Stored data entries

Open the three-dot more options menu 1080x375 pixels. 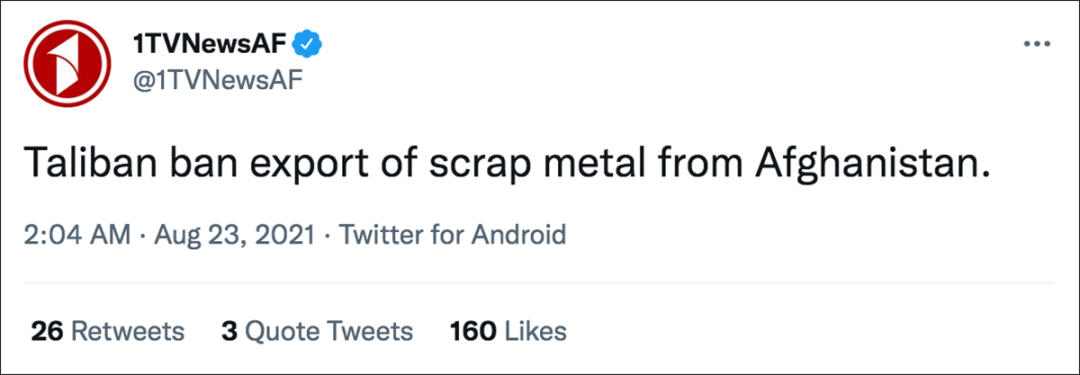tap(1036, 44)
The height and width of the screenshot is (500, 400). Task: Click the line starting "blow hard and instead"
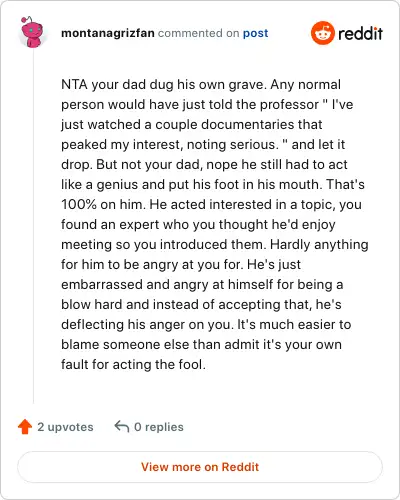tap(201, 304)
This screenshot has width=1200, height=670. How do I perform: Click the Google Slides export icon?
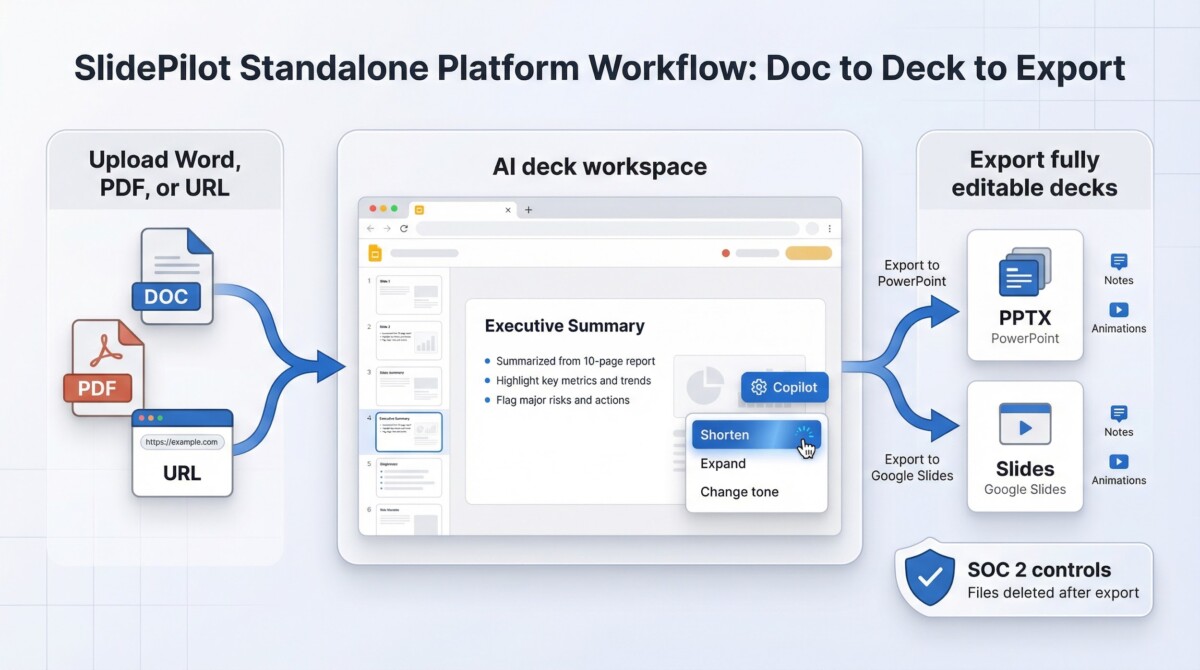pos(1025,424)
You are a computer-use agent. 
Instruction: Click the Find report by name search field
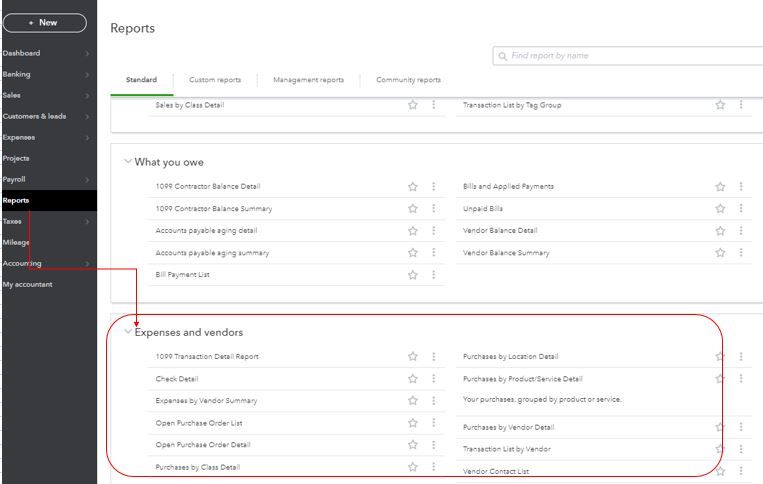[x=630, y=56]
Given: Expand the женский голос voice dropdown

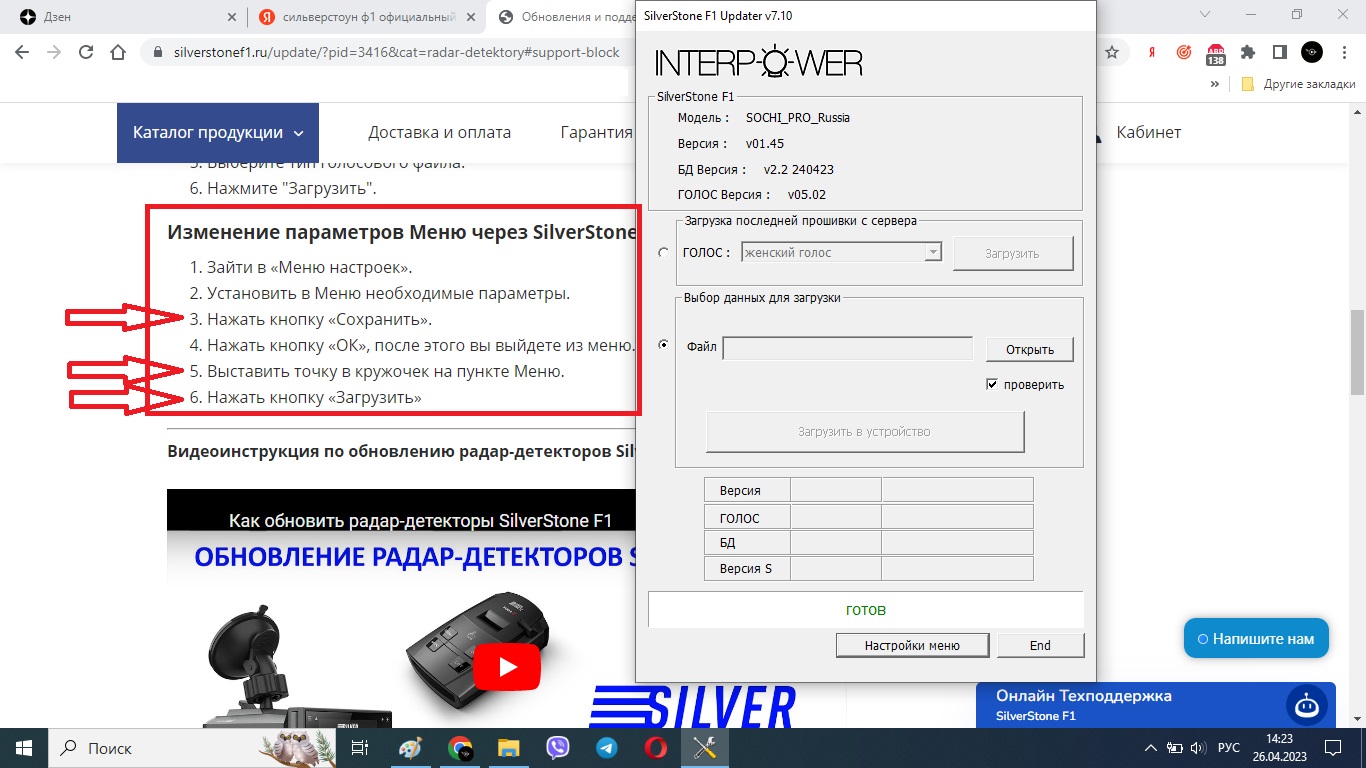Looking at the screenshot, I should [x=933, y=253].
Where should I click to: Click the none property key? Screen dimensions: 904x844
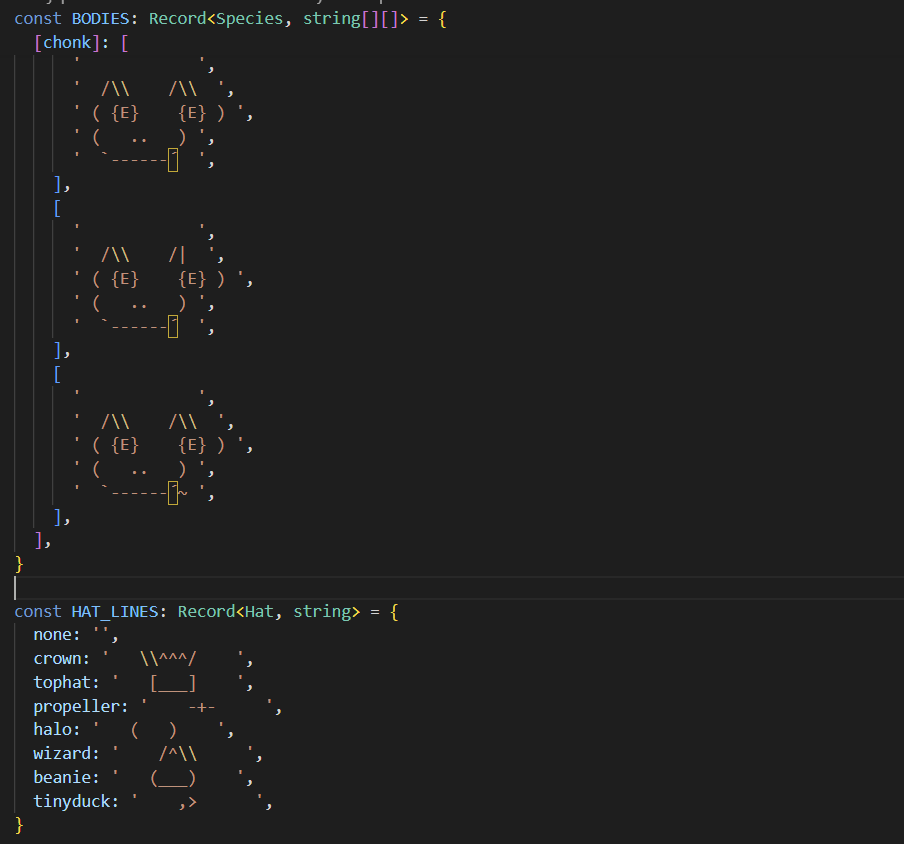(52, 635)
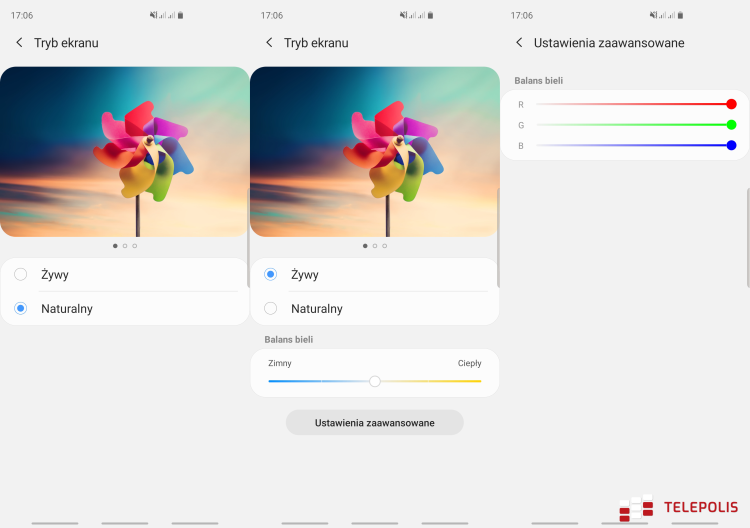The height and width of the screenshot is (528, 750).
Task: Click the red R slider handle
Action: pyautogui.click(x=731, y=104)
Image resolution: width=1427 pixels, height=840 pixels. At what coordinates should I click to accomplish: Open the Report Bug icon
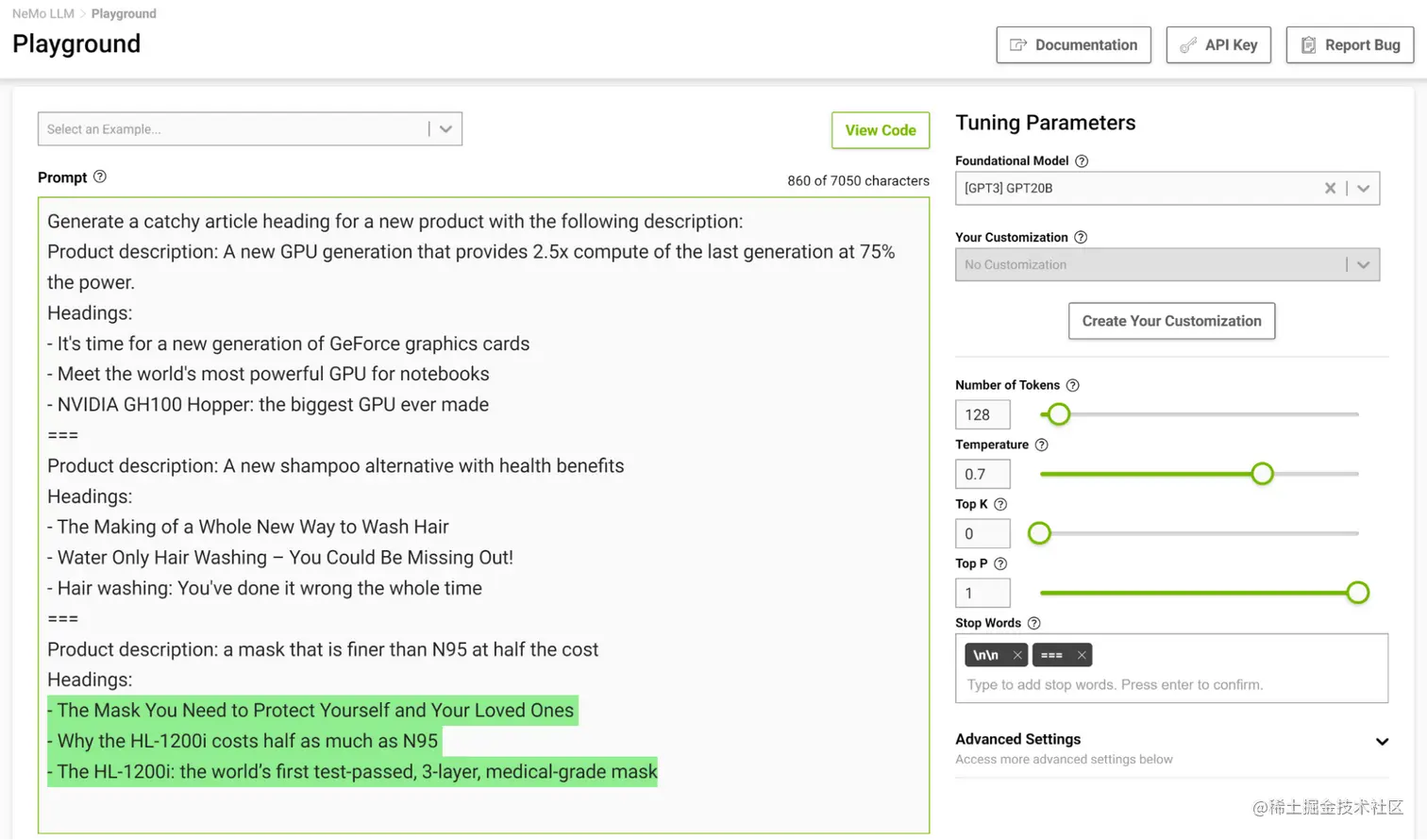pyautogui.click(x=1308, y=43)
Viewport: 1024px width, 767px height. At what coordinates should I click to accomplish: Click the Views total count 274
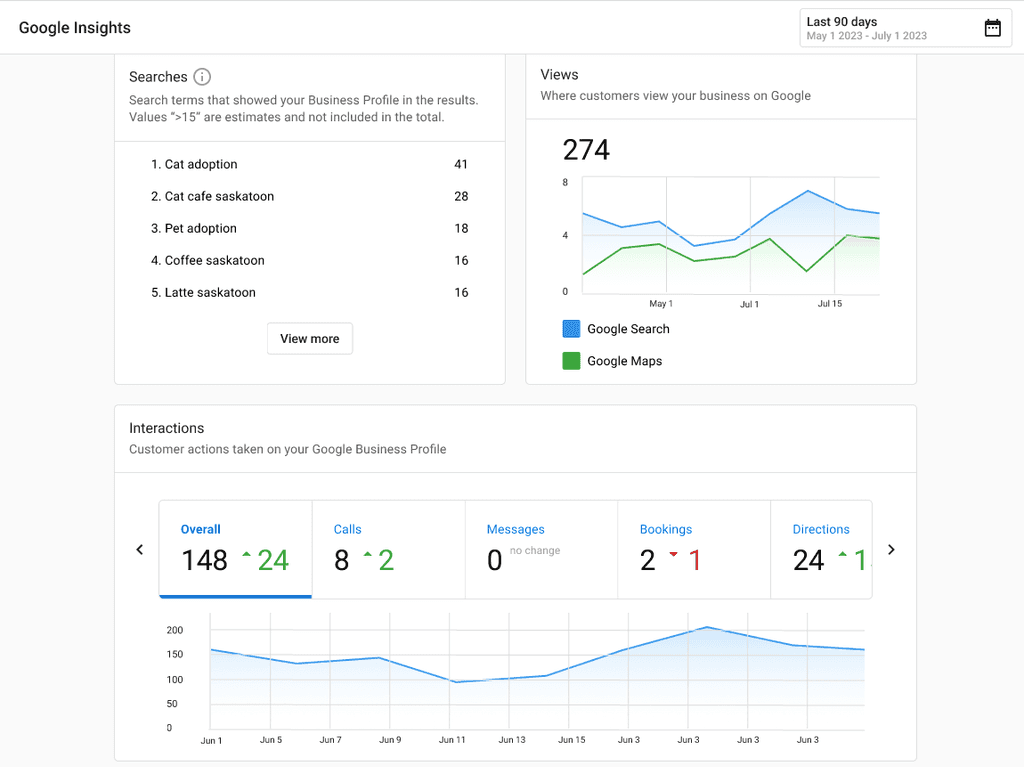pyautogui.click(x=585, y=150)

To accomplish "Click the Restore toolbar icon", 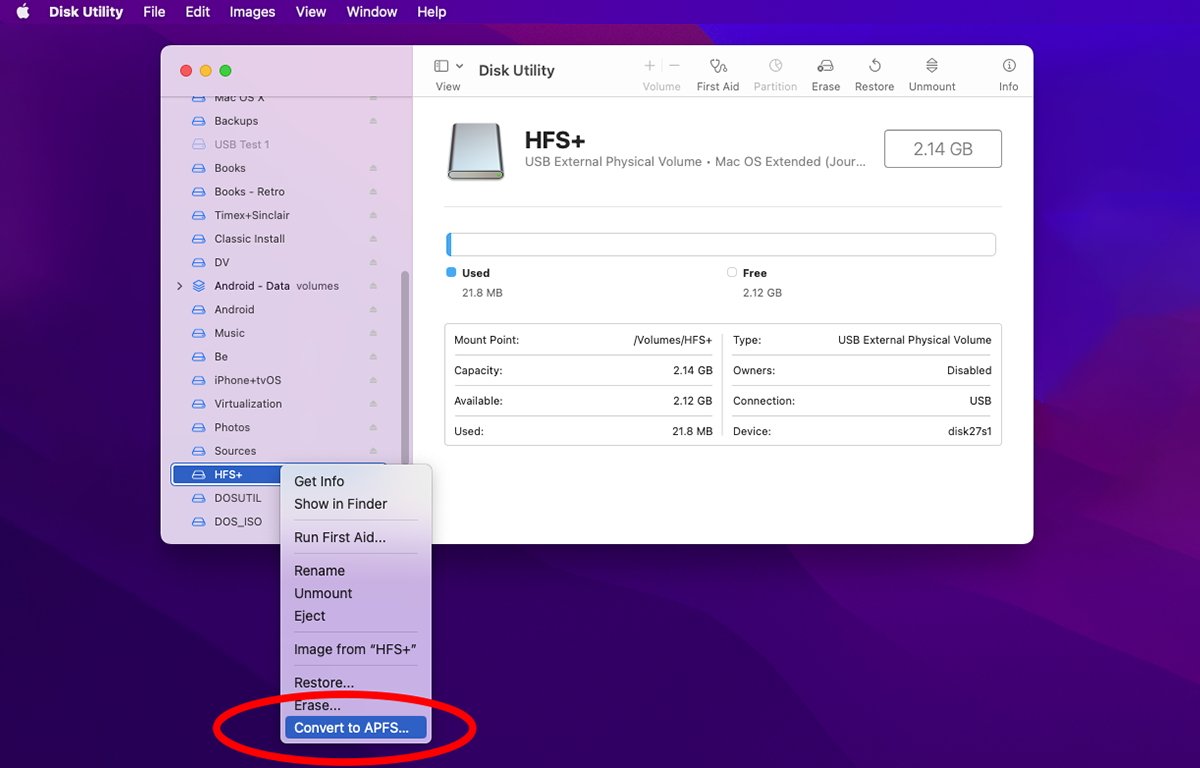I will (874, 67).
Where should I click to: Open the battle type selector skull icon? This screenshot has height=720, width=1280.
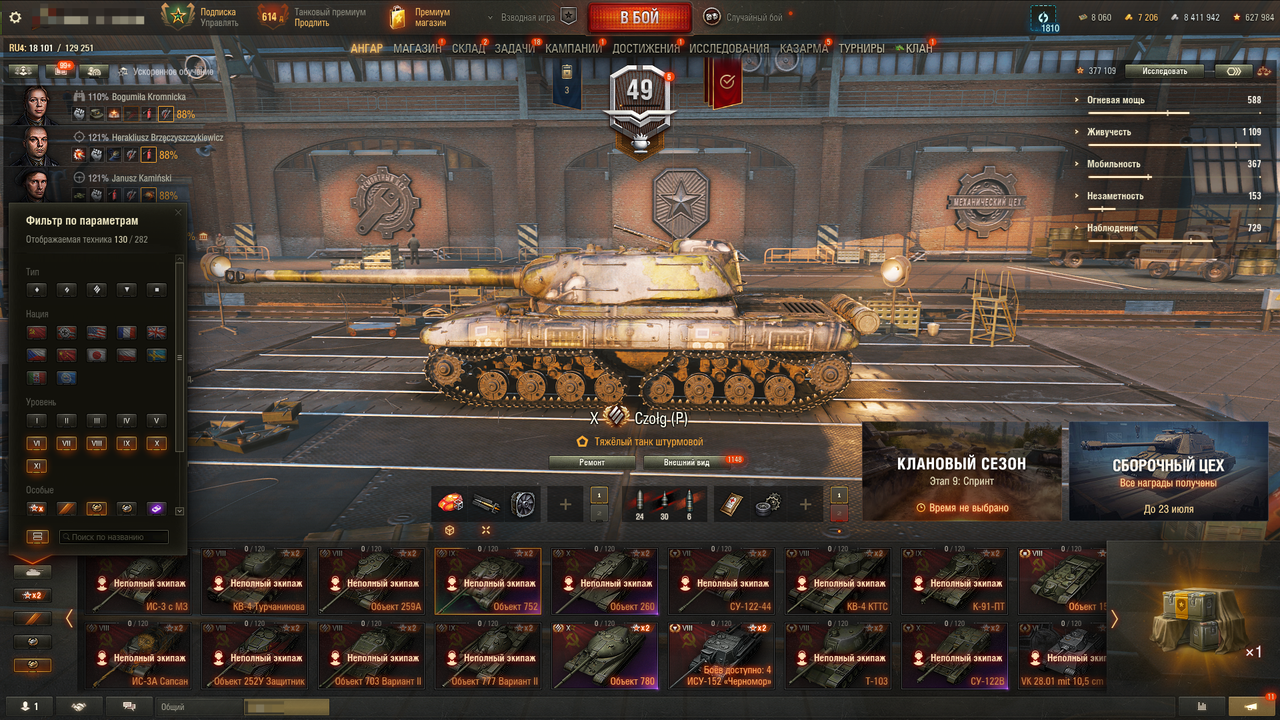[711, 17]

▸ **Your assignment**:
Repeat word for word the lines beginning at the one with "Where should I click to: Open" and ending at the final line of the records above, both included, and no others. Leave the pictures out.

▸ **Exercise result**:
Where should I click to: Open the battle type selector skull icon? This screenshot has height=720, width=1280.
[711, 17]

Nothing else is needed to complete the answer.